Steven B. Sample
Steven B. Sample, USC’s 10th President
Steven B. Sample took office as USC’s 10th president in March 1991 and was the inaugural holder of the university’s Robert C. Packard President’s Chair. Throughout his presidency, Sample remained an active member of the university faculty, regularly co-teaching with management expert Warren Bennis a popular spring-semester course for juniors and seniors titled “The Art and Adventure of Leadership.”
USC marked many major milestones under Sample’s leadership. The university recruited some of the most academically talented freshman classes in the country, more than doubled sponsored research to $430 million a year, and completed two comprehensive, university-wide strategic planning processes designed to take USC to new levels of academic excellence. It also mounted the most successful fundraising campaign, raising $2.85 billion and becoming the only university to receive four separate nine-figure gifts in one campaign: $112.5 million from Alfred E. Mann to establish the Alfred E. Mann Institute for Biomedical Engineering, $120 million from Ambassador Walter Annenberg to create the Annenberg Center for Communication, $110 million from the W. M. Keck Foundation for the Keck School of Medicine of USC, and a second gift of $100 million from the Annenberg Foundation to support the USC Annenberg School for Communication and Journalism.

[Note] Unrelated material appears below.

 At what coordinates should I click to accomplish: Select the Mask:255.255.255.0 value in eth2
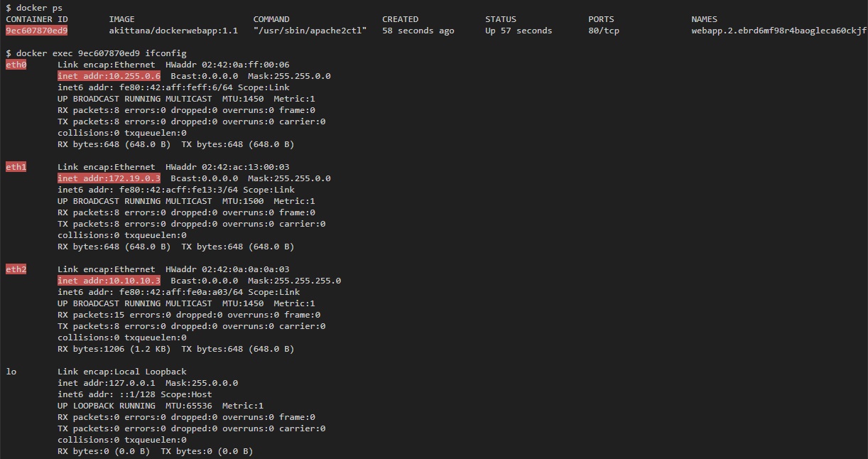click(294, 281)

Important new facilities that opened under Sample’s watch included USC University Hospital, Thomas and Dorothy Leavey Library, Jane Hoffman Popovich and J. Kristoffer Popovich Hall, the International Residential College at Parkside, Zilkha Neurogenetic Institute, USC Viterbi School of Engineering’s Ronald Tutor Hall and USC Norris Comprehensive Cancer Center expansion project, to name a few. What is more, USC was named “College of the Year 2000” by Time magazine and the Princeton Review for the university’s extensive community-service programs.